Praise Thanking or commending the child in an encouraging way “That’s brilliant, thank you for that. I’ve only got one more thing to ask you…”
Filler Irrelevant questions “The men who came to your school, were they funny?”
Name The advocate uses the child’s name “That’s really helpful, you have got a very good memory here N.”
Reassurance The advocate provides reassurance that the child is doing okay “That’s okay, not to worry, so you cannot help me with who set it up if you do not remember.”

Reliability of coding

To establish coder agreement, 10% of scripts were coded independently by a second coder.
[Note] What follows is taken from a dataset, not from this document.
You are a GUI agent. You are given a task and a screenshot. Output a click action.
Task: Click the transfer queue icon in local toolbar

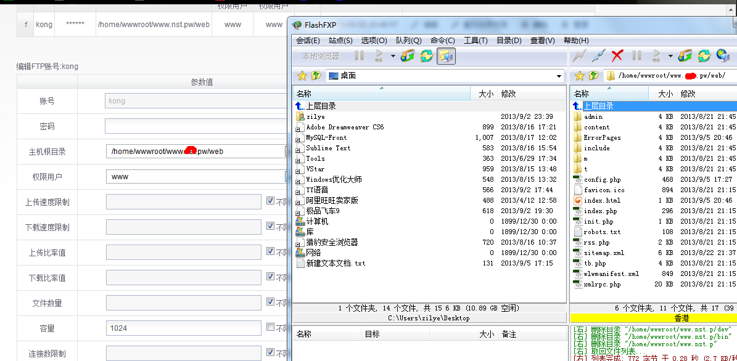[x=407, y=56]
Overall percentage agreement was 91% (range 86%–100%) for the child codes, 89% (range 82%–92%) for the barrister primary codes and 88% (range 81%–100%) for the barrister secondary codes, all of which represented moderately high agreement.

2.2.4 Control measures

Around the time that the children took part in Phases 1 and 2 of the study, several cognitive measures (intelligence, language, memory, attention) were administered to ensure factors that may affect eyewitness recall and cross-examination were controlled or matched between interview groups (see Table 1 for differences between conditions that were controlled for statistically).


Two subtests (Vocabulary and Matrix Reasoning) of the second edition of the Wechsler Abbreviated Scale of Intelligence (WASI-II; Wechsler & Zhou, 2011) were used to provide an assessment of intellectual ability and to establish suitability for entry into the study.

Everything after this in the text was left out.